Para estudiosos ouvidos pela Folha, a divisão —não inédita na história do peronismo, mas reforçada sob Cristina— causou o tropeço no primeiro turno e pode custar a eleição de Scioli.

O kirchnerismo não conseguiu criar uma alternativa própria para a sucessão de Cristina. Então, a presidente resolveu apostar em Scioli.

Outro peronista correu por fora, Sergio Massa, e obteve 5 milhões de votos no primeiro turno, dificultando o caminho de Scioli ao posicionar-se contra o kirchnerismo.

Massa já compete com outros peronistas críticos para liderar a reorganização do movimento. Dentre eles, os governadores José Manuel De La Sota (Córdoba) e Juan Manuel Urtubey (Salta).

Para o analista Pablo Stefanoni, o "racha" atual do peronismo ocorreu porque o kirchnernismo quis se aproximar do movimento setentista, identificado com a esquerda guerrilheira da época um pouco anterior à última ditadura militar (1976-83).
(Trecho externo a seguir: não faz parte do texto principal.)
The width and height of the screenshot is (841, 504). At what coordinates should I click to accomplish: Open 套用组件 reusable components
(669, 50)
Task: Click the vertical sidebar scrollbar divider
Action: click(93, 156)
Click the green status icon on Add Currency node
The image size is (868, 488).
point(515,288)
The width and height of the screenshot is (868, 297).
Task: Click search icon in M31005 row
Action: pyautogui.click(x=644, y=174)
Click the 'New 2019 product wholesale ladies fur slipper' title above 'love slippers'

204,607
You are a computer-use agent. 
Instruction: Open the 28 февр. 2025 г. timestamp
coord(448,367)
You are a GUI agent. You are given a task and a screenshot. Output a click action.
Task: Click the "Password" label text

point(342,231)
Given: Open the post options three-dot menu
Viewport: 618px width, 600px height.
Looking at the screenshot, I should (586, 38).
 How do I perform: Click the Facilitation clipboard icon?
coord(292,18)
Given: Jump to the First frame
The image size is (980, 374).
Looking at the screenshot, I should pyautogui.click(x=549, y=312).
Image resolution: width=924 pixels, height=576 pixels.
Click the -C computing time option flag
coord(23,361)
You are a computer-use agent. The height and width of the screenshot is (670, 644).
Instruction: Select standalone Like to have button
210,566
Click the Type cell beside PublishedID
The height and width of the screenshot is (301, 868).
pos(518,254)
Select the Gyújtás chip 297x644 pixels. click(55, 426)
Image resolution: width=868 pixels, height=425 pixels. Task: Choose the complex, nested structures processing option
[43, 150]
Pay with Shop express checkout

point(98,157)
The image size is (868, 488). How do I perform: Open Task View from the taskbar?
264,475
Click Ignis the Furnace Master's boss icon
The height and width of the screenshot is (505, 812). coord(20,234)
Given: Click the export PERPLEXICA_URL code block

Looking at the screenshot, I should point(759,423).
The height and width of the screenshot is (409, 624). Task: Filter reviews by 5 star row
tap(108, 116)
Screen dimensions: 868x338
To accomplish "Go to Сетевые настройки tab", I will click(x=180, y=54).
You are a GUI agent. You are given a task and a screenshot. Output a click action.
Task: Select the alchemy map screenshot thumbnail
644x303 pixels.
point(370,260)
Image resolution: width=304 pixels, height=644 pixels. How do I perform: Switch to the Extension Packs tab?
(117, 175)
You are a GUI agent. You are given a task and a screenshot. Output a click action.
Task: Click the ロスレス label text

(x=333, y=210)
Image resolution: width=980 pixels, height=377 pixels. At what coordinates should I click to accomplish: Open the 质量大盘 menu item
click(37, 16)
"Vai haver uma reorganização do peronismo, como houve em 1983, quando a União Cívica Radical venceu a eleição. Naquela época, optou-se por 'social-democratizar' o partido. Agora, o mais provável é que essa reorganização seja comandada pela ala mais à direita do partido."

"Há uma animosidade entre os dois peronismos como em 1970. Não creio que ocorra uma violência, mas o ambiente é parecido", acrescenta Luiz Alberto Romero.

Ele fez referência ao Massacre de Ezeiza, quando correntes peronistas se enfrentaram na chegada de Perón do exílio, em 1973. O confronto deixou 13 mortos.

Romero avalia que esse novo rumo do peronismo será definido pelos 11 governadores peronistas que foram eleitos. Depois do primeiro turno, muitos mantiveram seu apoio a Daniel Scioli.

Na campanha do segundo turno, porém, alguns deles se reuniram paralelamente com Macri e o receberam nas visitas do candidato opositor a seus feudos eleitorais.

Para o peronista Júlio Bárbaro, o peronismo ficou preso às províncias mais pobres do país. "Se Macri vencer, o peronismo terá chances de se reorganizar. Com Scioli, ficará atado à sua pior versão, do atraso e do retrocesso".

METAMORFOSE

Para o historiador Federico Finchelstein, é preciso esperar o resultado deste domingo para determinar como o peronismo se reorganizará.

"Quando o peronismo é governo, pretende ser o dono da palavra e dos desejos do país. Tende a considerar a oposição ilegítima por representar interesses externos. Já quando está na oposição, o governo é quem passa a não representar os interesses do país."

Sobre se uma possível derrota de Scioli causará um enxugamento do peronismo como um todo, Stefanoni responde com uma frase de Perón: "Os peronistas são como os gatos, quando parece que estamos brigando, é porque estamos nos reproduzindo."